IMF Managing Director Dominique Strauss-Kahn said on Monday that exchange rate appreciation is part of the reforms that Beijing needs to implement to increase domestic consumption.

“A stronger currency is part of the package of necessary reforms,” he said. “Allowing the renminbi (yuan) and other Asian currencies to rise would help increase the purchasing power of households, raise the labor share of income, and provide the right incentives to reorient investment.”

Market expectations of yuan appreciation picked up a touch after China's central bank said last Wednesday that it would consider major currencies, not just the dollar, in guiding the exchange rate.

In the same report, the People's Bank of China dropped its customary wording about keeping the yuan “basically stable.”

Nevertheless, investors are still betting on only moderate yuan appreciation.

The offshore non-deliverable forward market is pricing in a roughly 3.5 percent rise versus the dollar over the next 12 months, down from close to 3.8 percent implied appreciation on Friday.

To be sure, that would represent a departure from the virtual peg around 6.83 yuan per dollar that Beijing has kept in place since the financial crisis worsened in July last year.

But it would be a limited rise by even China's own standards, compared with the the yuan's roughly 20 percent gain in the three years following its removal from a formal dollar peg in 2005.

Yao of the commerce ministry said that the yuan's exchange rate had only a small impact on China's trade surplus and, moreover, that it was unfair to blame global imbalances on Chinese exports.

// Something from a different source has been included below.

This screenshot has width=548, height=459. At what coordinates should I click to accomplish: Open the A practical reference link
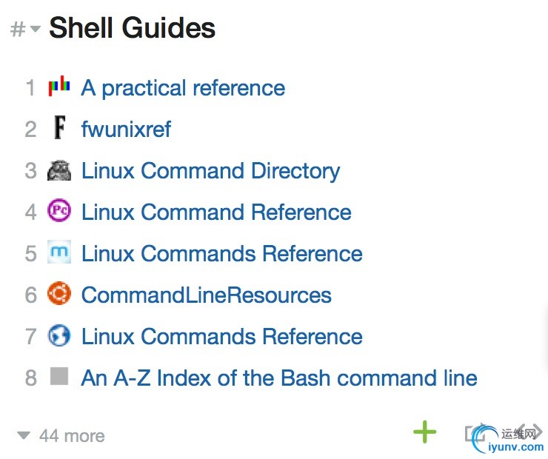pyautogui.click(x=183, y=88)
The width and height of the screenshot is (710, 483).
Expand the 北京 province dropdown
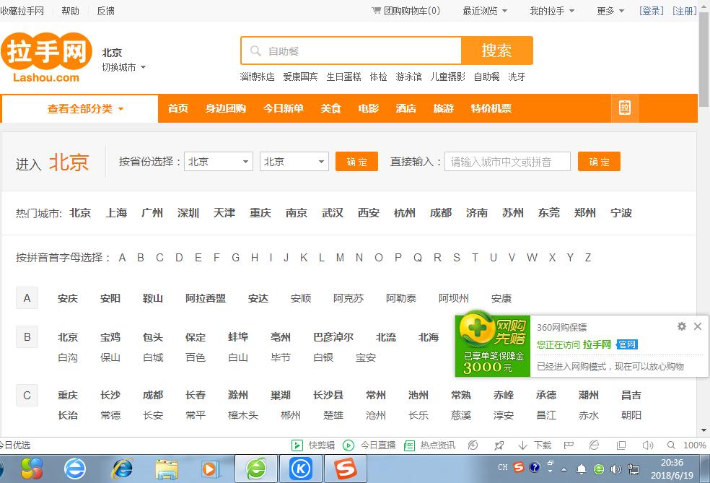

“If we only demand that one country appreciate its currency, but the dollars' value keeps going down, it is not conducive to the global economic recovery and it is also unfair,” Yao said.

Many economists see China's trade surplus as a function of its cheap capital and over-investment, which generate excess production that is cleared through exports.

The implication is that deeper reforms to China's economy such as investing in public medical insurance, and not just yuan appreciation, are necessary to stimulate domestic demand and rein in its yawning trade surplus.